#### Description of the task
Please swap "screenshot" for "screen" in the items starting with the line with "has width=574, height=606." and going on through the line with "What do you see at coordinates (290, 214)". Write out only those lines again, with everything else left unchanged.

#### Source records
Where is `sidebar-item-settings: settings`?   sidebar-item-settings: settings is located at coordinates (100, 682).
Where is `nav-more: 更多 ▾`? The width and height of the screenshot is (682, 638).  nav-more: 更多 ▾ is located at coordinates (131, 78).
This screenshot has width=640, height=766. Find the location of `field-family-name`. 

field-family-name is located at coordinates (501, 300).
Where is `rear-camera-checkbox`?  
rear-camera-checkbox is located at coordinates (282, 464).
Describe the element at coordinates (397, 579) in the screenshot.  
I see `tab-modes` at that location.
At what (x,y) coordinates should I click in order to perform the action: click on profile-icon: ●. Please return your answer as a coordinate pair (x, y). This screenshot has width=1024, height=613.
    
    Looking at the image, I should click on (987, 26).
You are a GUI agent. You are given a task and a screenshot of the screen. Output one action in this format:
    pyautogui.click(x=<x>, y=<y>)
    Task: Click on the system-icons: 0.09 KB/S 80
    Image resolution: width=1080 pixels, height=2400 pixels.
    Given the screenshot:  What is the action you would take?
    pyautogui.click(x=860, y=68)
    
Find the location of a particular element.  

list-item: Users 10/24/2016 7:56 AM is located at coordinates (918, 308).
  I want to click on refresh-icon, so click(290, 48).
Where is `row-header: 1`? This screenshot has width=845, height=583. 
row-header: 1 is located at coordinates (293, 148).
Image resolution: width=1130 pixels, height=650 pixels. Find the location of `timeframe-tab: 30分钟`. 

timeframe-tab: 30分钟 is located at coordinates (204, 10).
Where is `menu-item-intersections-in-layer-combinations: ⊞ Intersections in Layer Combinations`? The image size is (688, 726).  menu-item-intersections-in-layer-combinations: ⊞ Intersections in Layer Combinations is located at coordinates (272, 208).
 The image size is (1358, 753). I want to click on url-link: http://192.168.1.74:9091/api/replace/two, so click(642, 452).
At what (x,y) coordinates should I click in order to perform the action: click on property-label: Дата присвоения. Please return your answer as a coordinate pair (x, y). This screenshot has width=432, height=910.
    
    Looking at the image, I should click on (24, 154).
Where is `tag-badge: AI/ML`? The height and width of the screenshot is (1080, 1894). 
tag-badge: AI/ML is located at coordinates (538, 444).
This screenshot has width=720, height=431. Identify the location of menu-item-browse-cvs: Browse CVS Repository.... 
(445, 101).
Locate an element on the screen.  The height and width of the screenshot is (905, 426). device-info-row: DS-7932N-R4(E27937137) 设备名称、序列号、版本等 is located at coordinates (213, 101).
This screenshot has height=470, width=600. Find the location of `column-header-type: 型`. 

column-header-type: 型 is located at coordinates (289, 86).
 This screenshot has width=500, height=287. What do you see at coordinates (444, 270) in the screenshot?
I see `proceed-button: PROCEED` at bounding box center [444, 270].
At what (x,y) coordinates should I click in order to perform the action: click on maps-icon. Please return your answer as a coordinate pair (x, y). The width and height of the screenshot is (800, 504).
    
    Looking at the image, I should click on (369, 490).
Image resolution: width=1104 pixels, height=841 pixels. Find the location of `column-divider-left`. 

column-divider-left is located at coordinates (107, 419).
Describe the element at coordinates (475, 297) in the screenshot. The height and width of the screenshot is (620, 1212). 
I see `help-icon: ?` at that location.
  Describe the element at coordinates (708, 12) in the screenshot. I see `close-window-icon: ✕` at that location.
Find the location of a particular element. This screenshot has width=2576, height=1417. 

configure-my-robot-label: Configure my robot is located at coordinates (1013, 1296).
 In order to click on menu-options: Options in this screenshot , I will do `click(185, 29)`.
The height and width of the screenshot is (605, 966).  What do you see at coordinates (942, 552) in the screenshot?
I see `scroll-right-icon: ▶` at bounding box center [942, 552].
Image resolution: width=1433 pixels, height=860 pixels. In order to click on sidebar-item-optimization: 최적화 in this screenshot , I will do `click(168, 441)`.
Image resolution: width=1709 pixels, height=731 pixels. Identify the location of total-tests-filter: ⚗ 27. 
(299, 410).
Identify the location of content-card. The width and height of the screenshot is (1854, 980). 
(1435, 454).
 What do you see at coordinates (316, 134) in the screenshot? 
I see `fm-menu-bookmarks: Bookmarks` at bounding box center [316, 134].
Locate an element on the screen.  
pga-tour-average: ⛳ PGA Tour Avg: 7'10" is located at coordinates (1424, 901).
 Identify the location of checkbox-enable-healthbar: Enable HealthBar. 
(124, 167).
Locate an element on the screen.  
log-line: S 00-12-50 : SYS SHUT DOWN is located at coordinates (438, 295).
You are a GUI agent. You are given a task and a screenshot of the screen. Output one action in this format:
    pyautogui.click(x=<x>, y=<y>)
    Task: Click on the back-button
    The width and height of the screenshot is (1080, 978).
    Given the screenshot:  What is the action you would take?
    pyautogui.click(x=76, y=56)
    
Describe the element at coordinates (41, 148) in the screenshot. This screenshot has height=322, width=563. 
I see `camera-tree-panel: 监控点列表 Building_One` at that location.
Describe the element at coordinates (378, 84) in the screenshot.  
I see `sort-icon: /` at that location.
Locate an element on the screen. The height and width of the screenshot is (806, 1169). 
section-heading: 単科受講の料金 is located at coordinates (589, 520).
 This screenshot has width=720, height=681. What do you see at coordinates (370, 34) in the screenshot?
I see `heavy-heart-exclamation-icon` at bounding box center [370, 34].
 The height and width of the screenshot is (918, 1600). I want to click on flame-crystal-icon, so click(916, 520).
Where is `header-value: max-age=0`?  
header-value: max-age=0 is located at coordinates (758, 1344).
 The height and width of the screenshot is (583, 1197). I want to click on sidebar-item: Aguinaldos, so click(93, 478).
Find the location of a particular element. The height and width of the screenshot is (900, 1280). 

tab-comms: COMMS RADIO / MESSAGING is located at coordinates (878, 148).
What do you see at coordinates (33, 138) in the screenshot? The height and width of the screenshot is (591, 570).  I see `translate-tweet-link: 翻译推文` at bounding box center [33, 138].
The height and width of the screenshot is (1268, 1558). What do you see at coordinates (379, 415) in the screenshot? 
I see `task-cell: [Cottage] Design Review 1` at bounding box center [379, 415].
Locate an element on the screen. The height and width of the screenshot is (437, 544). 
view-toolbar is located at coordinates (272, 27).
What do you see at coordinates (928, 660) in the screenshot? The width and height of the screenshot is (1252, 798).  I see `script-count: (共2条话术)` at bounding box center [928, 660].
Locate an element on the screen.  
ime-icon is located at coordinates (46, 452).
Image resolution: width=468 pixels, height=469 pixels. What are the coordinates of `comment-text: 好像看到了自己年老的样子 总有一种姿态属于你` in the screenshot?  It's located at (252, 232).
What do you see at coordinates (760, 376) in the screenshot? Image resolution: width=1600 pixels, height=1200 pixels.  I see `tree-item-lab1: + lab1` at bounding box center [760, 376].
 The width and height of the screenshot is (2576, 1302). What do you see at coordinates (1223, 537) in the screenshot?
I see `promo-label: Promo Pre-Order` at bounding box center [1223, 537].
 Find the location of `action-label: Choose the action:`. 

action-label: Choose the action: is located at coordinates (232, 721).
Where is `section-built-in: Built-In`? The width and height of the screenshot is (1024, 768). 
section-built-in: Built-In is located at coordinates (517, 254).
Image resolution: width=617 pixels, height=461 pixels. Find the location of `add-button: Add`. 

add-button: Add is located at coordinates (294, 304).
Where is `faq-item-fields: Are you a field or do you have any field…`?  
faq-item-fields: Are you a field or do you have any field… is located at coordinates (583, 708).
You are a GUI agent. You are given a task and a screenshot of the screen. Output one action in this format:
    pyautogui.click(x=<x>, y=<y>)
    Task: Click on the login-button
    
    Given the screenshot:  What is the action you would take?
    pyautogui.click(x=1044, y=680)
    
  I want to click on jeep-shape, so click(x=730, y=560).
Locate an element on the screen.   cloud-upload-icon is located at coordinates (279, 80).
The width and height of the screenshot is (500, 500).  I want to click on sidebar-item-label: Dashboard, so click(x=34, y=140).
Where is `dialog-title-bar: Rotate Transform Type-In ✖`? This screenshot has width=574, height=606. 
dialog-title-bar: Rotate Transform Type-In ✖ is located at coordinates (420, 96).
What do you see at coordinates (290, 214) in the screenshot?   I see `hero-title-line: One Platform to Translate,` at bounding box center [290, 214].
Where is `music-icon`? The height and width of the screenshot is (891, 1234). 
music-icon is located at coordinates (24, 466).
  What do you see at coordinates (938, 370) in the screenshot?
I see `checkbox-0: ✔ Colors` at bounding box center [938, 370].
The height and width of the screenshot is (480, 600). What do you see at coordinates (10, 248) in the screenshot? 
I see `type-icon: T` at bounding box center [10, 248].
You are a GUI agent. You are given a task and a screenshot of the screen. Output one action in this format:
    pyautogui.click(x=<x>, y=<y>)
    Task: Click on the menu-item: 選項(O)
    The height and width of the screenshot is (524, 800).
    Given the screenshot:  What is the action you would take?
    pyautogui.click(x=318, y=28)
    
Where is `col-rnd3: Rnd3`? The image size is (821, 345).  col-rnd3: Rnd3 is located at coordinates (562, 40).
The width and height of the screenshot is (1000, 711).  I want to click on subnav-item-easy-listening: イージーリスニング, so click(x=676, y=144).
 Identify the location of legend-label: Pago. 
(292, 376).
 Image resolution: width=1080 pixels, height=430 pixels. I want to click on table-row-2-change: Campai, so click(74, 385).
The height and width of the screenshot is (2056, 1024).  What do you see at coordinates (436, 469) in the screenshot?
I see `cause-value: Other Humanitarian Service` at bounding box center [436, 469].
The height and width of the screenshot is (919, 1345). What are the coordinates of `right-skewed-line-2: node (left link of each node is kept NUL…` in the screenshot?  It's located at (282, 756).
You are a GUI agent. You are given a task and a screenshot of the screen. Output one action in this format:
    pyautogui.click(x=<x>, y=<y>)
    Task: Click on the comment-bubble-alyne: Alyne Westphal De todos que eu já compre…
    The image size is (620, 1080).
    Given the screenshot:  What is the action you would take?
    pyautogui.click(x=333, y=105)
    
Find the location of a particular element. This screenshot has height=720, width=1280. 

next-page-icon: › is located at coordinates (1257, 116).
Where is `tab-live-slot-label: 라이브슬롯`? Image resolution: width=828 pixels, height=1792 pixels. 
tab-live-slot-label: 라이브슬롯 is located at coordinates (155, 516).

#### Exercise response
Where is `dialog-title-bar: Rotate Transform Type-In ✖`? This screen has width=574, height=606. 
dialog-title-bar: Rotate Transform Type-In ✖ is located at coordinates (420, 96).
What do you see at coordinates (290, 214) in the screen?   I see `hero-title-line: One Platform to Translate,` at bounding box center [290, 214].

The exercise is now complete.